The security problem isn’t going away anytime soon. As of right now, and for several years to come, building full-blown security into every endpoint of a network would not be feasible, which makes conventional security virtually impossible to accomplish. Therefore, networks utilizing Edge Computing will have to rely more on security through the network itself. [More on that topic here]
- Increased risk of human error
With several new intelligent devices connected to a network, configuring all of these devices correctly becomes a challenge. Network engineers can now go into each one of those little devices and perform several configurations, which makes it easy to make a mistake.
Going back to the security camera example, imagine something as simple as a setting up one of your cameras to record during the day rather than at night. This, of course, isn’t inherently caused by Edge Computing, but by human error.
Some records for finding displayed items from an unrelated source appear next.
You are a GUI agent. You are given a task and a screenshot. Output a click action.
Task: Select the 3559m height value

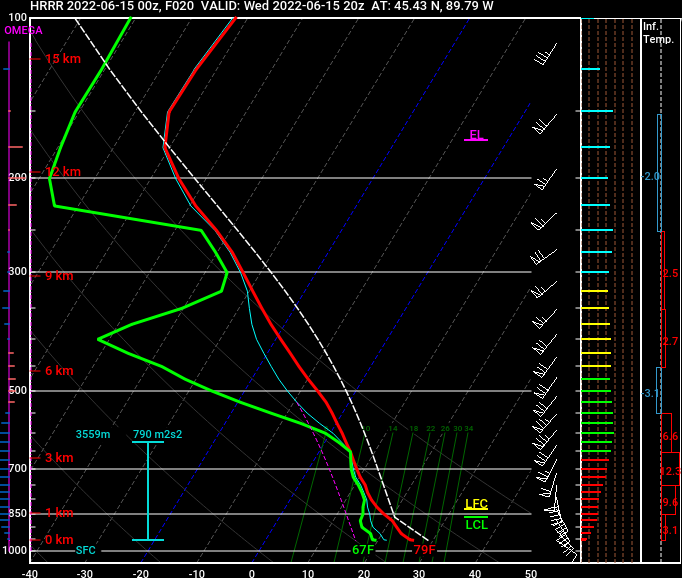click(93, 434)
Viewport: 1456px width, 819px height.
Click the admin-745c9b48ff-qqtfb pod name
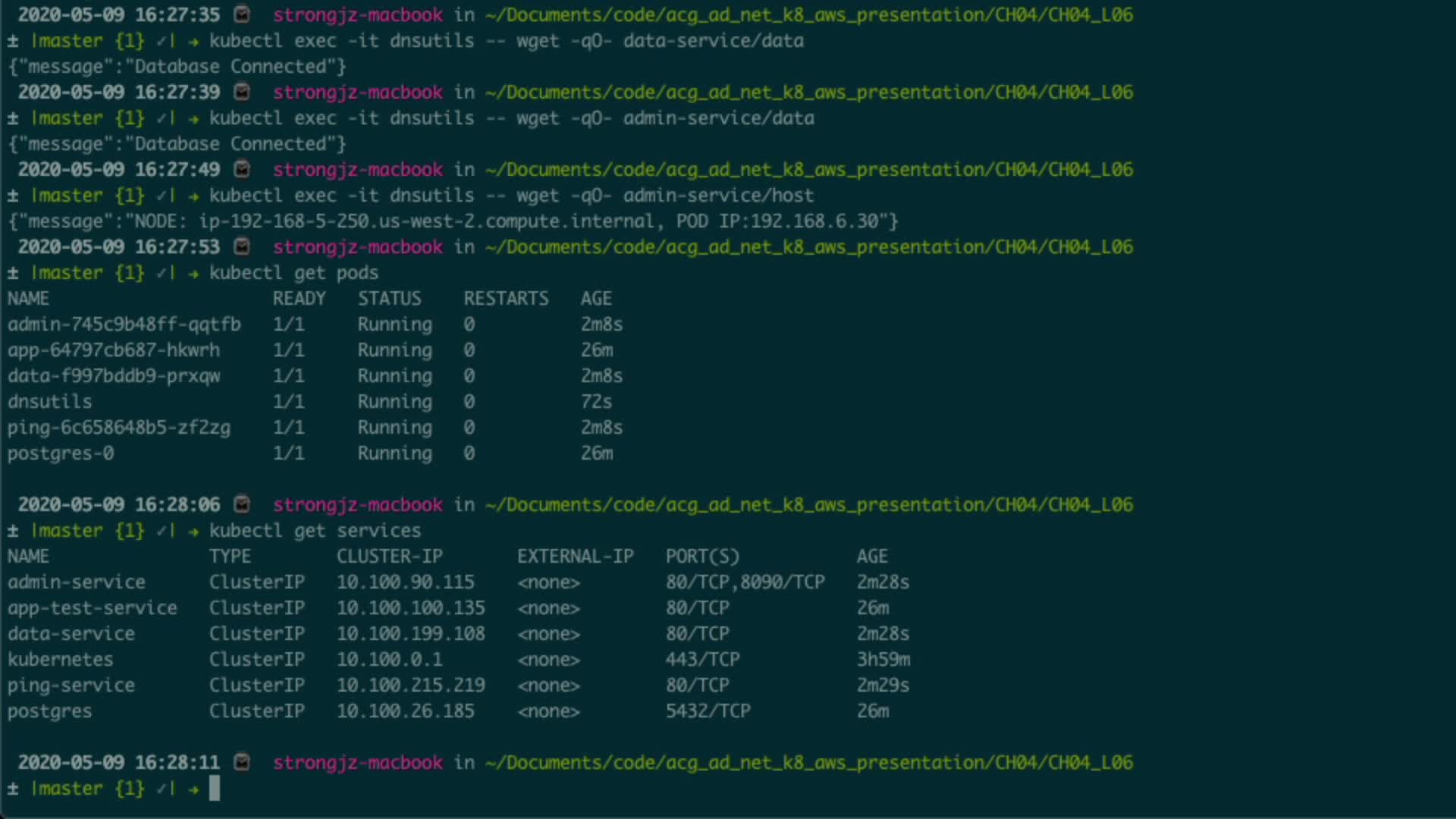(124, 325)
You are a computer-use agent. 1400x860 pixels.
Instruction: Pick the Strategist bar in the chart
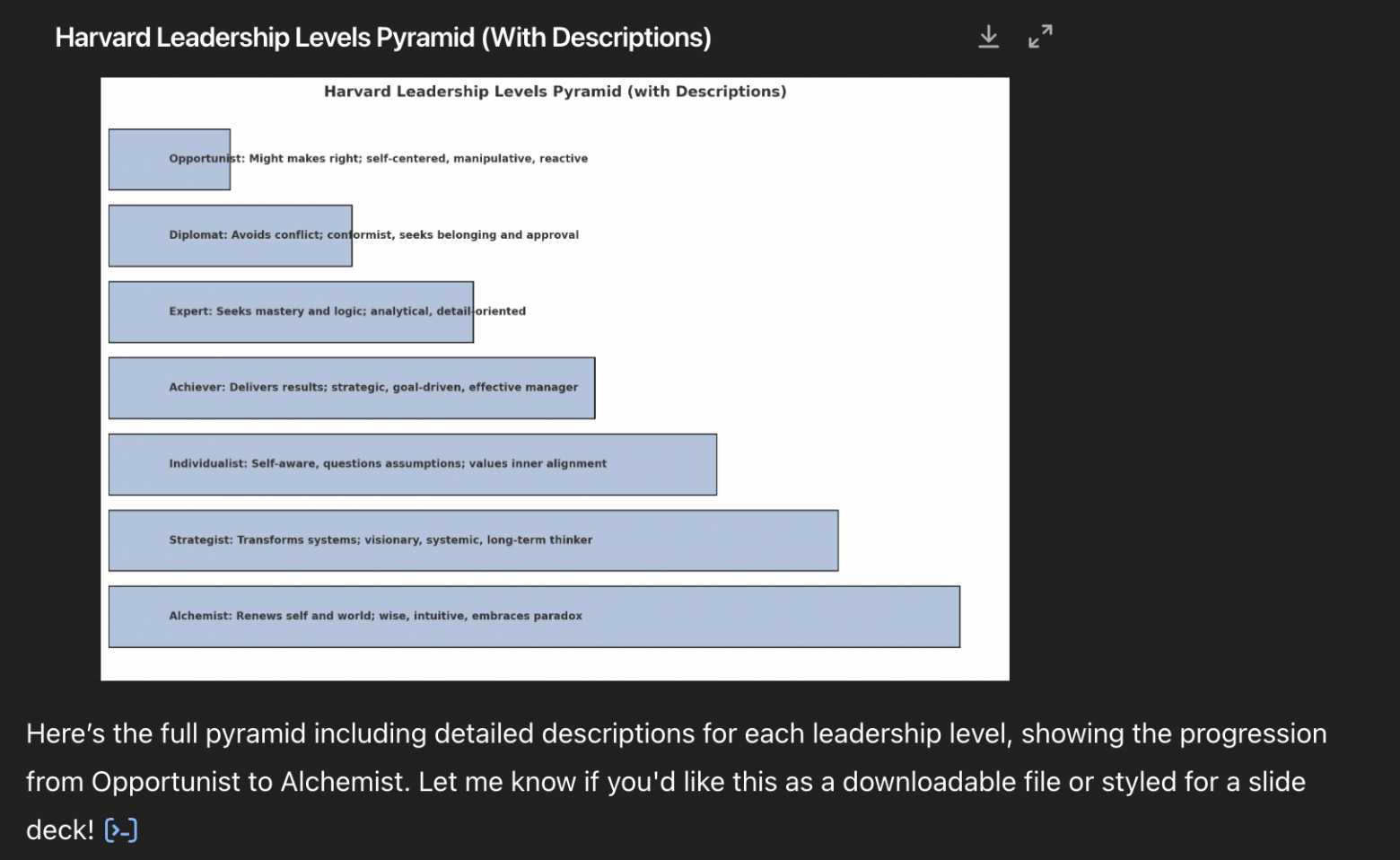tap(473, 540)
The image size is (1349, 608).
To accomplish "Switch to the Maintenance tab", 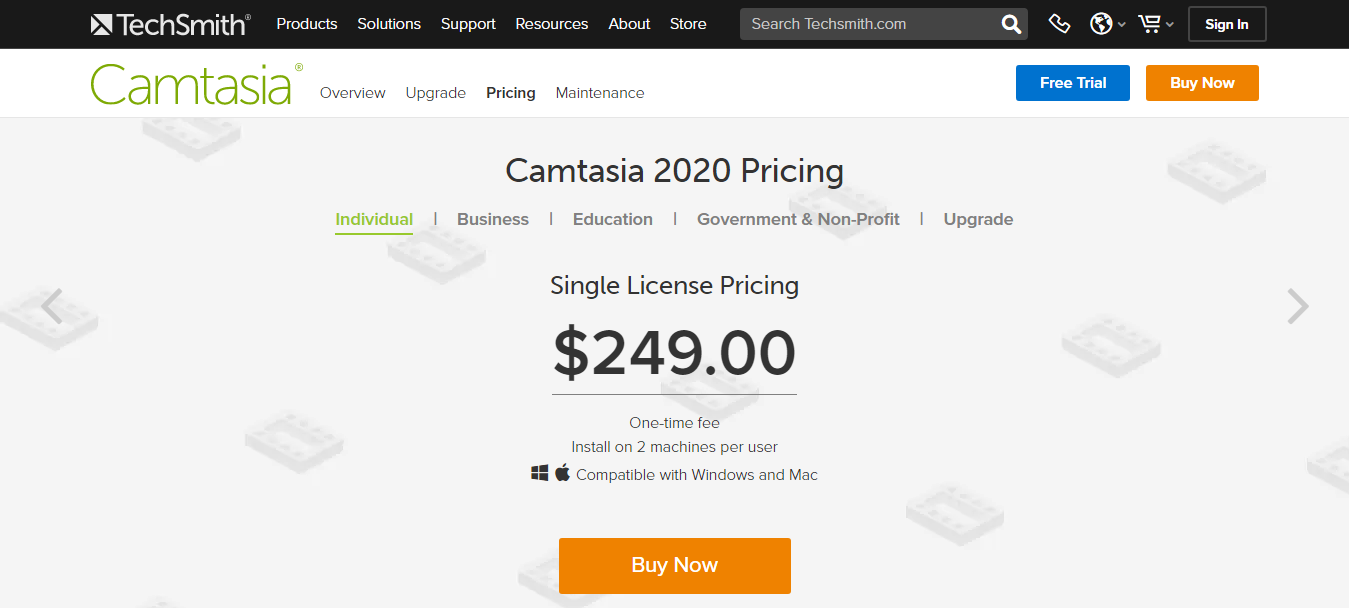I will 599,92.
However, the possibility for these potential misconfigurations can certainly be enhanced with the incorporation of more Edge Computing devices.
- Cost of functionality
The advancement of Edge Computing devices makes it possible for new businesses to modify their business model. Nowadays, for example, instead of selling you a device, they sell you the device plus the ability to use certain key functionalities—only if you pay extra, of course. It is very easy to pretty much double the cost of the hardware just by adding additional functionalities.
This is something to watch out for if you’re deploying Edge Computing into your network because, as you know, the IT industry revolves around money so you must keep your priorities in check. Make sure that you read the fine print every time you purchase new technology so that you’re only paying for what you’re truly going to use, and aren’t being charged for functionalities that you don’t need.
Why should you care?
Edge Computing is enabling the Internet of Things to take over the world. According to Cisco Systems, by 2020 there will be tens of billions of devices connected to the Internet. Even if all of these devices were to send text files all day every day, we’d still need Edge Computing technologies to avoid big issues.
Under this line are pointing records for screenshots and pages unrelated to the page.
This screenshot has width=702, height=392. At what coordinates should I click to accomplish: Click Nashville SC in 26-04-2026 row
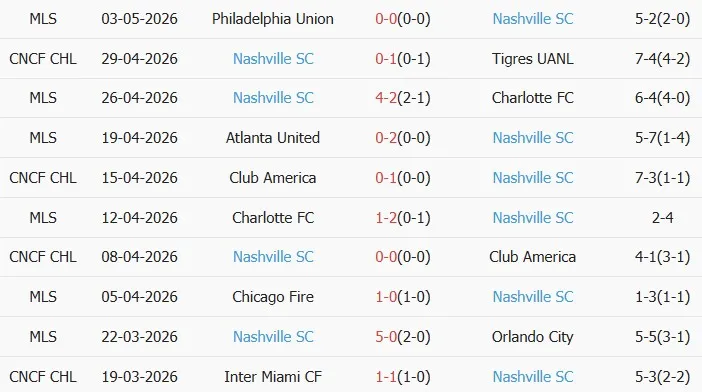[273, 98]
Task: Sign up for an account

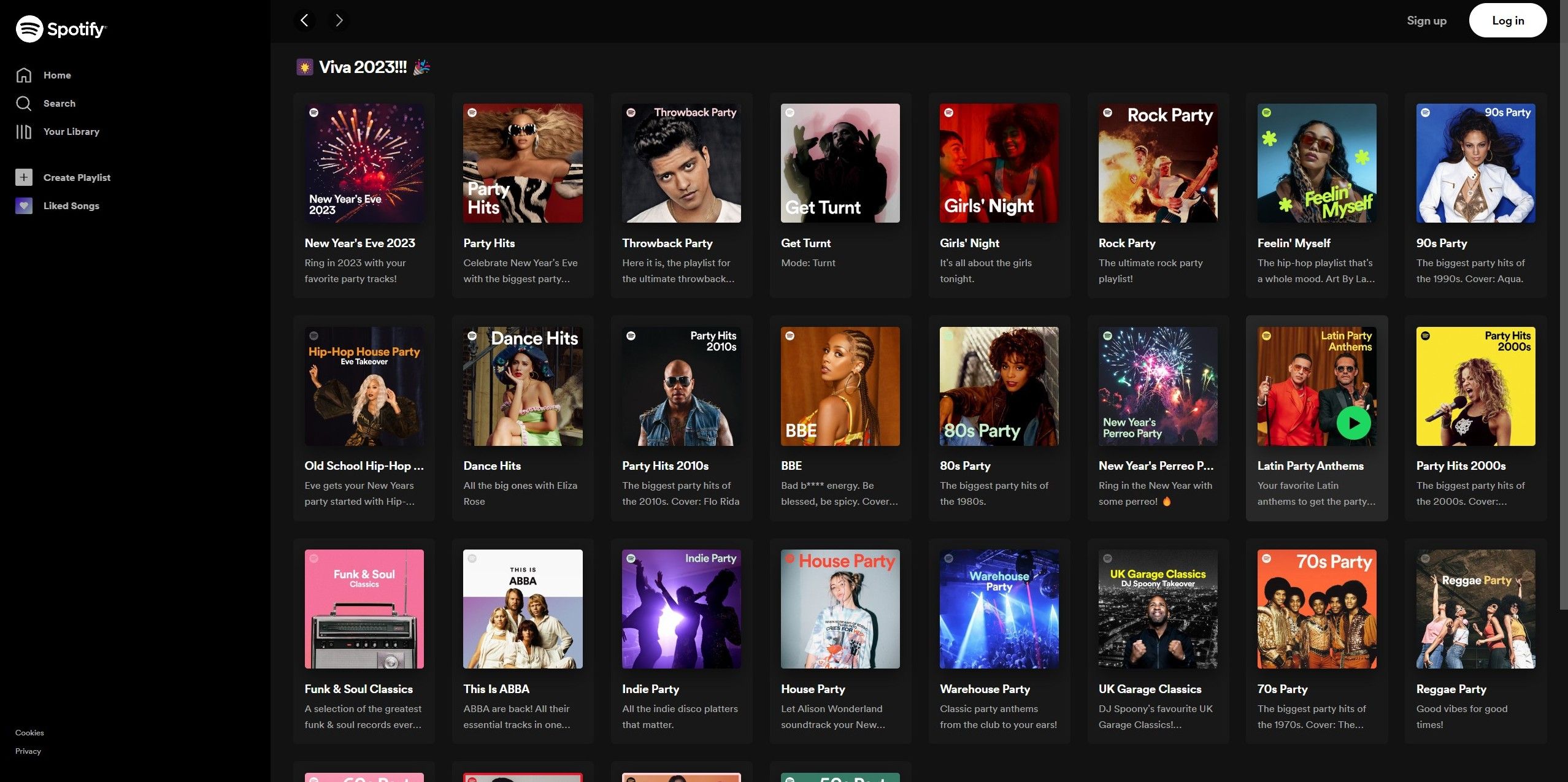Action: tap(1426, 20)
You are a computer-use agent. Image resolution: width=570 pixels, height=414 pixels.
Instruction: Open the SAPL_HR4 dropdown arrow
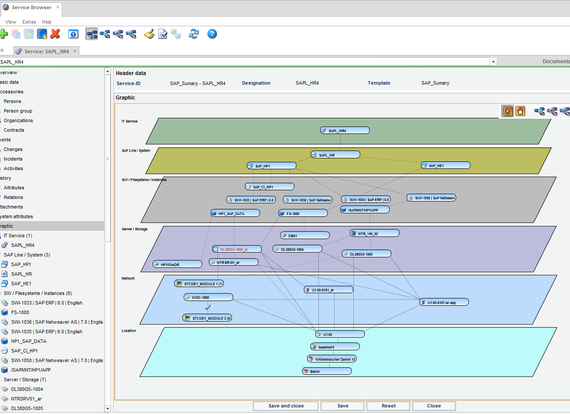point(493,62)
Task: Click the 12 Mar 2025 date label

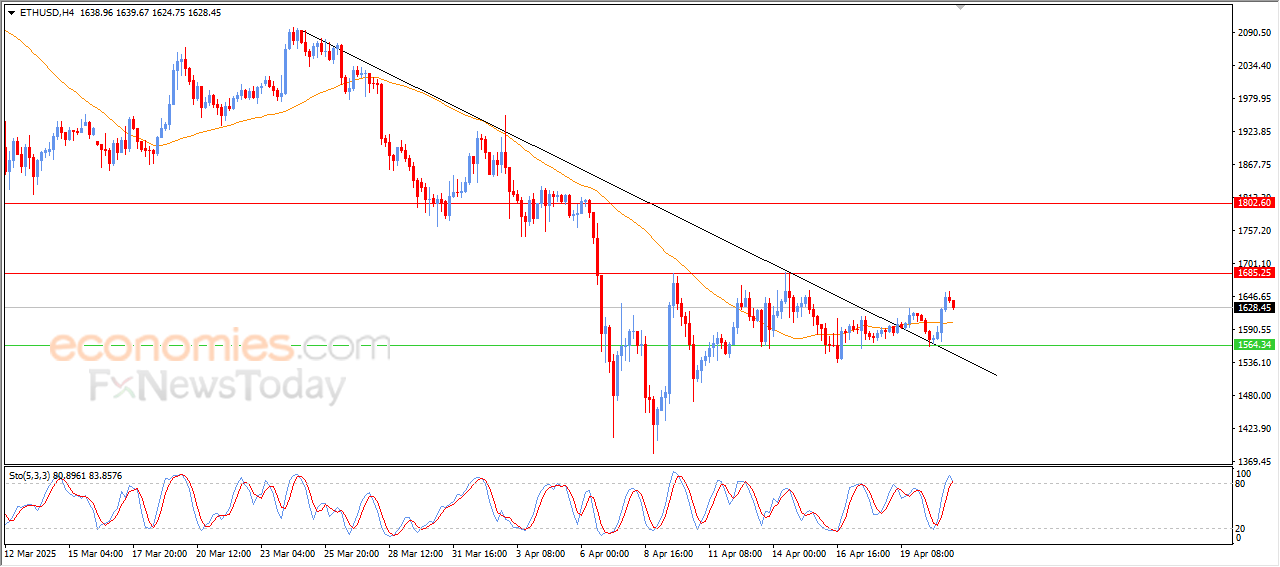Action: coord(32,552)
This means that every single network in the near future will use Edge Computing to operate. Hence, if you start digging into the weeds of Edge Computing, you’d be at the forefront of the industry—at least until the next big change comes by.
Nonetheless, you must watch out for costs, since they can skyrocket in the blink of an eye; you must go the extra mile to protect the integrity of your data, since Edge Computing could make it quite vulnerable to malicious attacks; and, you must think about better methods for configuration management and orchestration of network devices as more and more computing and intelligence is deployed to the edge of the network!